**What you will do:** Output only the lines below from the one containing "Prijsbrekers (66, 62)" to the one containing "Groningen (320, 2196)", exactly as written, both ends kept.

**Source records:**
= Beginning of Section =

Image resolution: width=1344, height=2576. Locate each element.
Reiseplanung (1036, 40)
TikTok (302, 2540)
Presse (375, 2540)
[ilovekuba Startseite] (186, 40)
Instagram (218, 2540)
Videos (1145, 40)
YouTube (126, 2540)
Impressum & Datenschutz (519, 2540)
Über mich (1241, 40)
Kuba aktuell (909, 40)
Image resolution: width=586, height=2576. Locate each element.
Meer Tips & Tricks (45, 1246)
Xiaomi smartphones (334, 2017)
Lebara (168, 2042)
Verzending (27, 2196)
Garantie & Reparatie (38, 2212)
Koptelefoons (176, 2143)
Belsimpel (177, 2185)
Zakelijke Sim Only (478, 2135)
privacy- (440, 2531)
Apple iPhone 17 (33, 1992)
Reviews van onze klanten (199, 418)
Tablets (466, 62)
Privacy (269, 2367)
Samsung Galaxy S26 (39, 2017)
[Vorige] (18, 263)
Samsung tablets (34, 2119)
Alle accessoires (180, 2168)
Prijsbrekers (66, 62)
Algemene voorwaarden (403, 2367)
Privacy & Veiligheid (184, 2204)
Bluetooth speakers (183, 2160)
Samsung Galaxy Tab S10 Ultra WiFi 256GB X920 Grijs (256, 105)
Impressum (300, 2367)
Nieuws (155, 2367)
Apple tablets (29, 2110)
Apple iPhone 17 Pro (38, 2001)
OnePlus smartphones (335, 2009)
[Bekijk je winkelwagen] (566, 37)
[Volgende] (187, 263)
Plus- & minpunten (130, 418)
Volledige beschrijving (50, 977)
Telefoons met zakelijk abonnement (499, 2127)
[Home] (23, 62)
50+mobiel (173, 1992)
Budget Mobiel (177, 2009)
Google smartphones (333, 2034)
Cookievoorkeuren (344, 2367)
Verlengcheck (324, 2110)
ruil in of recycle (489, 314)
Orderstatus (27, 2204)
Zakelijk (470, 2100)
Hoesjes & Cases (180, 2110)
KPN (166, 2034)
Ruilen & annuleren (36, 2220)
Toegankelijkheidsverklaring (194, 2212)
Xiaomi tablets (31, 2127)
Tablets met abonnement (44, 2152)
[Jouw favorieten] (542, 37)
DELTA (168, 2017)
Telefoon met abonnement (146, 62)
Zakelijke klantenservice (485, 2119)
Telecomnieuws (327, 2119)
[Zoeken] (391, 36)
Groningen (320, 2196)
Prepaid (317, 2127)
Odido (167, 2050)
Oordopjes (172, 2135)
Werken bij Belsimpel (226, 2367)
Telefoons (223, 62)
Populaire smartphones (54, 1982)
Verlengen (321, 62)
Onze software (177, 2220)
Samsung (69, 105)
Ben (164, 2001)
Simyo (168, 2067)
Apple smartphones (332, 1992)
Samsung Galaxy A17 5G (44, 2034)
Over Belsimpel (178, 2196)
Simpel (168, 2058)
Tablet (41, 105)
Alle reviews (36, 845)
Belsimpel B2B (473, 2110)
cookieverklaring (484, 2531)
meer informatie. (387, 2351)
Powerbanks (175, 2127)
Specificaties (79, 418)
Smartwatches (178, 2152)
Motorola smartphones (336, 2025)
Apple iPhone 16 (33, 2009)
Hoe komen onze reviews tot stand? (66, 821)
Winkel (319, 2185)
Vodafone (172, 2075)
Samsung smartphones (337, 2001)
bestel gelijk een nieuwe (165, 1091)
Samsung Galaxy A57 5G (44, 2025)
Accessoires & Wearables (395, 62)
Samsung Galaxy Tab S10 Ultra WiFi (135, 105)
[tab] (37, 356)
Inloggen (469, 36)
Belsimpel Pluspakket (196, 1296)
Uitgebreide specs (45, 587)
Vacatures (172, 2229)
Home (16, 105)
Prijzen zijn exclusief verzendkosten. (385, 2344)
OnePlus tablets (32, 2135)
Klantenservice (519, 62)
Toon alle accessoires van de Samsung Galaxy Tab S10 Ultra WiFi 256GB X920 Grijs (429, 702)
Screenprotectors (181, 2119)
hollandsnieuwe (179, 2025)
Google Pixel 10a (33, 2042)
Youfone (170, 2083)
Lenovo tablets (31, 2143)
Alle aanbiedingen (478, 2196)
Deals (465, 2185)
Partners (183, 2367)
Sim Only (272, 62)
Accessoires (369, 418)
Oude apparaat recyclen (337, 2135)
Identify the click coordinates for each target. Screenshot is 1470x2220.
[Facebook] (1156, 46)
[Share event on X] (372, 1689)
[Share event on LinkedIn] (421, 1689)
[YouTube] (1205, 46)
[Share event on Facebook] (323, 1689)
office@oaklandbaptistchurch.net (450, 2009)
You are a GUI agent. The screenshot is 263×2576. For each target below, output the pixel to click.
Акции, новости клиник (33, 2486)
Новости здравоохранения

= End of Section =

**Solution to this task:**
Prijsbrekers (66, 62)
Algemene voorwaarden (403, 2367)
Privacy & Veiligheid (184, 2204)
Bluetooth speakers (183, 2160)
Samsung Galaxy Tab S10 Ultra WiFi 256GB X920 Grijs (256, 105)
Impressum (300, 2367)
Nieuws (155, 2367)
Apple tablets (29, 2110)
Apple iPhone 17 Pro (38, 2001)
OnePlus smartphones (335, 2009)
[Bekijk je winkelwagen] (566, 37)
[Volgende] (187, 263)
Plus- & minpunten (130, 418)
Volledige beschrijving (50, 977)
Telefoons met zakelijk abonnement (499, 2127)
[Home] (23, 62)
50+mobiel (173, 1992)
Budget Mobiel (177, 2009)
Google smartphones (333, 2034)
Cookievoorkeuren (344, 2367)
Verlengcheck (324, 2110)
ruil in of recycle (489, 314)
Orderstatus (27, 2204)
Zakelijk (470, 2100)
Hoesjes & Cases (180, 2110)
KPN (166, 2034)
Ruilen & annuleren (36, 2220)
Toegankelijkheidsverklaring (194, 2212)
Xiaomi tablets (31, 2127)
Tablets met abonnement (44, 2152)
[Jouw favorieten] (542, 37)
DELTA (168, 2017)
Telefoon met abonnement (146, 62)
Zakelijke klantenservice (485, 2119)
Telecomnieuws (327, 2119)
[Zoeken] (391, 36)
Groningen (320, 2196)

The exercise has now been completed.